Nelle ultime ore, a muoversi contro il possibile ingresso nel governo dell’ultradestra, sono stati anche diversi Vip locali: da Greta Thunberg alla cantante Zara Larsson, fino al compositore degli Abba, Benny Andersson, si sono succeduti gli appelli a votare per il ritorno del centrosinistra – e delle politiche ambientali – al governo: la cantante 28enne Zara Larsson ha invitato i suoi fan a votare per il partito di Sinistra, Vansterpartiet, in una storia pubblicata su Instagram a fine agosto, mentre l’ambientalista Greta Thunberg ha pubblicato venerdì un selfie in cui invita a votare sottolineando che «è ora di mandare il governo a casa», condividendo poi un post della sezione svedese del movimento da lei fondato Fridays4Future che ripete lo stesso messaggio, aggiungendo: «Nessun fascista nel nostro governo. Giustizia ambientale, ora!».

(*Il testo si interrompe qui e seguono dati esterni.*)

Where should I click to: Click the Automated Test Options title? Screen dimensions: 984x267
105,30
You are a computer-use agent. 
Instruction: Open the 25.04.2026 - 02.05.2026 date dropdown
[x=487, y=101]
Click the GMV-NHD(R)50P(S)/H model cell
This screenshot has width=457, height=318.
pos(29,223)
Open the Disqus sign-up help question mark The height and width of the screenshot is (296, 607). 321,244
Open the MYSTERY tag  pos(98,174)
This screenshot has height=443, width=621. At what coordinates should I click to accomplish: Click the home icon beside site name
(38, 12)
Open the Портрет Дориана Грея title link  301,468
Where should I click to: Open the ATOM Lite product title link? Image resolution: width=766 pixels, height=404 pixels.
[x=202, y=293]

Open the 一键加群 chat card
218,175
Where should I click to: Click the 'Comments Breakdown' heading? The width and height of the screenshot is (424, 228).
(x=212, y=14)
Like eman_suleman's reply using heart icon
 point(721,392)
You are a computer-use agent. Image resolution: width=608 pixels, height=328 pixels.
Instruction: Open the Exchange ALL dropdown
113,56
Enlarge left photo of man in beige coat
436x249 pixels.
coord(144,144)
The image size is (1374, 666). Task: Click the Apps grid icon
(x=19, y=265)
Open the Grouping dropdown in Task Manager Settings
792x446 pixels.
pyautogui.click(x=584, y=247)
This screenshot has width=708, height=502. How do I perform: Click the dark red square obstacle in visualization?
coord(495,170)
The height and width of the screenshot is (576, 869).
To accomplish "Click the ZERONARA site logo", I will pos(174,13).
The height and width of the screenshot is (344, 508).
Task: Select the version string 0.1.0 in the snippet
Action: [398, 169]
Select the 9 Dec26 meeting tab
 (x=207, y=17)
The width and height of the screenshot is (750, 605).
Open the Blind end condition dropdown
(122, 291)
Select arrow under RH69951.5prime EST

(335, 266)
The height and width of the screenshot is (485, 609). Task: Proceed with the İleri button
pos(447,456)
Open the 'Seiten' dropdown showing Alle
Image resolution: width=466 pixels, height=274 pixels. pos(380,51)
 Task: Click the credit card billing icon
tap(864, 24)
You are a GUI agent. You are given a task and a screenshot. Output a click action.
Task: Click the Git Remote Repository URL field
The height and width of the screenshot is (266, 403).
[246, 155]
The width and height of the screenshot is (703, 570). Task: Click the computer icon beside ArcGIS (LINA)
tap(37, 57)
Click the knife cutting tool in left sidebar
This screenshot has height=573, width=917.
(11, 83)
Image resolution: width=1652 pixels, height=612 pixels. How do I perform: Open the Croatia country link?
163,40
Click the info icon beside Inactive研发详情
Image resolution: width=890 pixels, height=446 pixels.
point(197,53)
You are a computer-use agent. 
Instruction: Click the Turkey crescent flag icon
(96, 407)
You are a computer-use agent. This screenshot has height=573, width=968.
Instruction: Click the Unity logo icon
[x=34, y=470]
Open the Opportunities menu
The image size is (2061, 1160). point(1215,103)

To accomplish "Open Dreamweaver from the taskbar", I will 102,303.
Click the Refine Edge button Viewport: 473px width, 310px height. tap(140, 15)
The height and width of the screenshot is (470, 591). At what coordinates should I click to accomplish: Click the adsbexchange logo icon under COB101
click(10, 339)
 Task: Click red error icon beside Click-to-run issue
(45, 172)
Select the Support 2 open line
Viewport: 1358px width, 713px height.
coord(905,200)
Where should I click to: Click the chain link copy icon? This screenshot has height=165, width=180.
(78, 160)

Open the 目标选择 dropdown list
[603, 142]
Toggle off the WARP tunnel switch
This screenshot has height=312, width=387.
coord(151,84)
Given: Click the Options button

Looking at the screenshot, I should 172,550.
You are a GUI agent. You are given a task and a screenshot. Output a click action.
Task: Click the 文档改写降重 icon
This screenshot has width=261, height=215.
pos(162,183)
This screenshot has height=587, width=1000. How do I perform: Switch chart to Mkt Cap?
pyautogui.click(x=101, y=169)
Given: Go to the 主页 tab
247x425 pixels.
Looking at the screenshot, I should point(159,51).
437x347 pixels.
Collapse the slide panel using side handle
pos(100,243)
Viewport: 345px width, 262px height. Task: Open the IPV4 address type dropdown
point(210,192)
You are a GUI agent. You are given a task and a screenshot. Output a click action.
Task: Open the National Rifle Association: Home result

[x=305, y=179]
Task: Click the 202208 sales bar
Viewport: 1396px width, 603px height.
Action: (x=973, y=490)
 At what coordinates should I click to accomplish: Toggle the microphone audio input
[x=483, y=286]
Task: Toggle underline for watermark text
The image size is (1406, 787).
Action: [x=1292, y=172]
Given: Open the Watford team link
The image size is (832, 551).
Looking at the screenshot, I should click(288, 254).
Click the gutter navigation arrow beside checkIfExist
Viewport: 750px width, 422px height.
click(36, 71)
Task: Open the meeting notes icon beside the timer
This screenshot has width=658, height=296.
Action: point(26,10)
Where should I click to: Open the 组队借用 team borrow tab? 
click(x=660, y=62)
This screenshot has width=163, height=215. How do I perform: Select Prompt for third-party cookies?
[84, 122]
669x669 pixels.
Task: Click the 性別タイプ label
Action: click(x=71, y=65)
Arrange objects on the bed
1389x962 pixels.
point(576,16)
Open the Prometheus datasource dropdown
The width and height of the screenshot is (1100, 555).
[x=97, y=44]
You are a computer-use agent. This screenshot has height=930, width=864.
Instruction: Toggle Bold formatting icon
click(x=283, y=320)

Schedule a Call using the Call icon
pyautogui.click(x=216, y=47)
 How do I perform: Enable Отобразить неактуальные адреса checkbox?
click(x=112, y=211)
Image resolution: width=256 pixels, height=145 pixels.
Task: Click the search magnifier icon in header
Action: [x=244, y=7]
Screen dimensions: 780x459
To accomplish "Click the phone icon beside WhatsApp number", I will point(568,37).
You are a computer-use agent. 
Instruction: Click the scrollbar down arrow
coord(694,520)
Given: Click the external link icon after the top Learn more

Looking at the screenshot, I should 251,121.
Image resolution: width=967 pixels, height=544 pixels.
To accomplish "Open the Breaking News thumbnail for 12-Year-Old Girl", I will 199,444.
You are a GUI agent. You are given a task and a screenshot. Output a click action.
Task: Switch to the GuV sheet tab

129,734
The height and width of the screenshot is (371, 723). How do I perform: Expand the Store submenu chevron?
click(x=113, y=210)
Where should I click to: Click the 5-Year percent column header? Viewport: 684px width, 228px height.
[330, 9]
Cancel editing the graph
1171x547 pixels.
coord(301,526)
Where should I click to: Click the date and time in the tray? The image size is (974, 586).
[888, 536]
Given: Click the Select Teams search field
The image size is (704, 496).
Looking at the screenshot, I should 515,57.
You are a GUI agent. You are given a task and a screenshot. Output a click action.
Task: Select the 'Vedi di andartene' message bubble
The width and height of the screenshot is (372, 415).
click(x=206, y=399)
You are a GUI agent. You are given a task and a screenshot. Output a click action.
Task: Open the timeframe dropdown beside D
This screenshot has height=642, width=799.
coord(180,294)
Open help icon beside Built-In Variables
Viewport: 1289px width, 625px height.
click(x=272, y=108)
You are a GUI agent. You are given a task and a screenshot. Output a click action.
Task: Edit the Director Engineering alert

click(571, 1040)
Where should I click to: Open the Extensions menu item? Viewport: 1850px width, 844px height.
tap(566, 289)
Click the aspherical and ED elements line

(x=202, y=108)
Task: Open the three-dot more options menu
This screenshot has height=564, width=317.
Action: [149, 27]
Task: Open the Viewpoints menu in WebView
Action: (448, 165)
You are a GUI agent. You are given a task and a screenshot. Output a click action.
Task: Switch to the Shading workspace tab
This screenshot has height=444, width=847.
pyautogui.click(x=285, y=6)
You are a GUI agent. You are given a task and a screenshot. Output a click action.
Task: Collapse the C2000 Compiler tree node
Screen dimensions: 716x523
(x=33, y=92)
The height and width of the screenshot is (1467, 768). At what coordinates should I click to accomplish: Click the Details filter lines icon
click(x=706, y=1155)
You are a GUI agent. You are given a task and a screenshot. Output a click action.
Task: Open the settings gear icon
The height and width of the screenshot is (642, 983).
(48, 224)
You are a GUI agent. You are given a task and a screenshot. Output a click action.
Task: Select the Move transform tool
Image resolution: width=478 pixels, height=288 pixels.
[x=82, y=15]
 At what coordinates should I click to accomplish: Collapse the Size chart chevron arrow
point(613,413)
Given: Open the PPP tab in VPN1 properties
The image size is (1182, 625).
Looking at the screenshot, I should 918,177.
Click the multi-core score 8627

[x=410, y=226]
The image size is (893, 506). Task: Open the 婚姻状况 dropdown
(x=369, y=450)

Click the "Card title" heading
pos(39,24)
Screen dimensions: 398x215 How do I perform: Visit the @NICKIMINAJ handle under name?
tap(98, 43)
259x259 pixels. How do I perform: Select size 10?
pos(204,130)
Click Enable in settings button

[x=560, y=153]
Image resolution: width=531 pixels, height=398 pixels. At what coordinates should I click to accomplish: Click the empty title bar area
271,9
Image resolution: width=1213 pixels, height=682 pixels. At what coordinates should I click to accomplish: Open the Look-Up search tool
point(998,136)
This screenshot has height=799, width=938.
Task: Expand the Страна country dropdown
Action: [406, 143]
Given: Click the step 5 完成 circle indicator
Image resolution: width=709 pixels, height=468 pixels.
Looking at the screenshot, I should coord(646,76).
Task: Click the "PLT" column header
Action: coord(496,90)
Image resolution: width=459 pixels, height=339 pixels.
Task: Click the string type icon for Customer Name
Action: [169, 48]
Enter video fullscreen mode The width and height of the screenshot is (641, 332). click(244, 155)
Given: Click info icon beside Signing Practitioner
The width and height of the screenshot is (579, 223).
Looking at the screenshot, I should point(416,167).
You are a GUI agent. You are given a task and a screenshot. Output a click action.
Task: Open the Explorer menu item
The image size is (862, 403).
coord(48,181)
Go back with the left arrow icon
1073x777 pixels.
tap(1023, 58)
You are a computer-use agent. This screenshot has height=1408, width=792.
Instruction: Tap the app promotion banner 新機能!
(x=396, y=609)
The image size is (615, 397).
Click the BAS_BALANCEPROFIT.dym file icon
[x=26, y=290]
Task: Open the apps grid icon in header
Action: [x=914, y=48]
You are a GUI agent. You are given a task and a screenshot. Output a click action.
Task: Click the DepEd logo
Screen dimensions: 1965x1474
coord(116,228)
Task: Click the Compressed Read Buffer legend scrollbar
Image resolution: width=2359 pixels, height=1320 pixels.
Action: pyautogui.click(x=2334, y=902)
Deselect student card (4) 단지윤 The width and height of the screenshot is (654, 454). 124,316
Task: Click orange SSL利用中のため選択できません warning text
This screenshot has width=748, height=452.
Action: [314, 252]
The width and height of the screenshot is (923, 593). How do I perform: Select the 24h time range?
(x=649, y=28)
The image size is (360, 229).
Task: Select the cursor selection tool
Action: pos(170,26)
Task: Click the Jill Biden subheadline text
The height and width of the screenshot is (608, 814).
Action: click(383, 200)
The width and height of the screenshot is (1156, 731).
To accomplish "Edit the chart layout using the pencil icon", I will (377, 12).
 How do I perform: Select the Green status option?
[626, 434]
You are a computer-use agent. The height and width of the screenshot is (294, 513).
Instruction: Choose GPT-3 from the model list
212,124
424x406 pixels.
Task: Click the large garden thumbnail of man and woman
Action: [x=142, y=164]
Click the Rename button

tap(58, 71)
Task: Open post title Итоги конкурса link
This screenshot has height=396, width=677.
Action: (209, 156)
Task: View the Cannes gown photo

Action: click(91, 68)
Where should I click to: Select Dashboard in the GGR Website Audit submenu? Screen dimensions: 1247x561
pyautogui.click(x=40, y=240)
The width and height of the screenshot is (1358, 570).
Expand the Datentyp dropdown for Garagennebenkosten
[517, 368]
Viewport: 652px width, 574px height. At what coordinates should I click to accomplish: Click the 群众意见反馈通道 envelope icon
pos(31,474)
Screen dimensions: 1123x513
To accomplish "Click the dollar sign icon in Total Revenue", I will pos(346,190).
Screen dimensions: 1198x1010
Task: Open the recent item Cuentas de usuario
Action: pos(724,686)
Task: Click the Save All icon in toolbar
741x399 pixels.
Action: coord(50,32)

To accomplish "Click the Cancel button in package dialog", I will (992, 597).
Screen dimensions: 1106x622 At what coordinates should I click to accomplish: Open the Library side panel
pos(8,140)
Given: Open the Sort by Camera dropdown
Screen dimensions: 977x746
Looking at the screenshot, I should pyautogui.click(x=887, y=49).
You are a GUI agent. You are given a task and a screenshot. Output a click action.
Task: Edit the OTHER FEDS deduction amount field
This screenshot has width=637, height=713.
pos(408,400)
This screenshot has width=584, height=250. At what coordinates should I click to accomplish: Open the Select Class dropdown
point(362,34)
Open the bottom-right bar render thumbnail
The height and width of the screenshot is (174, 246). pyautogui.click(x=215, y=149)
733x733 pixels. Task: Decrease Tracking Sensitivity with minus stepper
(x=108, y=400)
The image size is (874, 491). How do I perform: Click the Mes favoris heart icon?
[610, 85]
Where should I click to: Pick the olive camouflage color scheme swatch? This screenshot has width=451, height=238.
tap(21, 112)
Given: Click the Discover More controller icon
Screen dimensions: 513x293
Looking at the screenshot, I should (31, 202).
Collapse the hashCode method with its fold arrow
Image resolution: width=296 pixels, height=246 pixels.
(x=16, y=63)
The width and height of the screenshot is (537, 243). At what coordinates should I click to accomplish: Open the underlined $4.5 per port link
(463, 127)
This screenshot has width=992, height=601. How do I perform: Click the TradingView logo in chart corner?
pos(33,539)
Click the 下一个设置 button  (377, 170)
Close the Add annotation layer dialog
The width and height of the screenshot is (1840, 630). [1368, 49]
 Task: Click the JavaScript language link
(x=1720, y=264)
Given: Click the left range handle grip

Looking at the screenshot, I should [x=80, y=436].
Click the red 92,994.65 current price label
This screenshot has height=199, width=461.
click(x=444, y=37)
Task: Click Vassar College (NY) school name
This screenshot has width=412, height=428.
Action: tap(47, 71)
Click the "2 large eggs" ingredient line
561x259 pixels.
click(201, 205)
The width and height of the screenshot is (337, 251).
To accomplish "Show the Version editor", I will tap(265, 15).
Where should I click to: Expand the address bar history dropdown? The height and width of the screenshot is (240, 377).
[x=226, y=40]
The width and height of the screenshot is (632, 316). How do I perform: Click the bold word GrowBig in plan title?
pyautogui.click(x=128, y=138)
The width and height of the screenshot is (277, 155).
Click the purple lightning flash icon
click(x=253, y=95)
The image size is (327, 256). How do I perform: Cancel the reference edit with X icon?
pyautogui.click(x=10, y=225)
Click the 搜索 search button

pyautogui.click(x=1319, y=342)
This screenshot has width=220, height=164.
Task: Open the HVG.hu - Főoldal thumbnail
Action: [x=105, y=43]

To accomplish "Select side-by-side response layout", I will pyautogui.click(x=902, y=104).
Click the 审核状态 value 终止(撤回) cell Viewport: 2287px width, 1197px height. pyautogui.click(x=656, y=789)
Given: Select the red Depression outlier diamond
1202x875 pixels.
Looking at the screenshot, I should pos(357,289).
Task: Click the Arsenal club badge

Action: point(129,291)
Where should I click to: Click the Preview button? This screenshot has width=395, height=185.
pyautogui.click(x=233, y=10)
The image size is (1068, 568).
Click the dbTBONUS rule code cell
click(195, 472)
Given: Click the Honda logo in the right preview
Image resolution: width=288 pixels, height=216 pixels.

Se i risultati fossero confermati, sarebbe la prima volta da quando nel 2010 sono entrati in Parlamento che i Democratici Svedesi indietreggiano: Kristersson, invece, vedrebbe franare il suo azzardo di aprire le porte dell’esecutivo all’ultradestra. «Per gli exit poll in Svezia vince il centrosinistra. Aprire all’estrema destra non funziona», è stato il commento dell’ex premier e commissario europeo Paolo Gentiloni.

Andersson pronta ad assumere la guida del nuovo governo

In Svezia la leader dei socialdemocratici si è detta pronta a governare all’indomani delle elezioni legislative, che non hanno ancora decretato un vincitore chiaro: «Noi socialdemocratici saremo sempre pronti ad assumerci le nostre responsabilità (…) per il momento siamo in testa. E se questo dato venisse confermato, allora la Svezia avrà un nuovo governo», ha dichiarato Magdalena Andersson rivolgendosi ai suoi sostenitori. Secondo l’emittente pubblica Svt, i partiti di sinistra otterrebbero il 49,4% dei voti, pari a 175 seggi, contro il 49,1% e i 174 seggi dell’alleanza tra destra ed estrema destra, al potere dal 2022.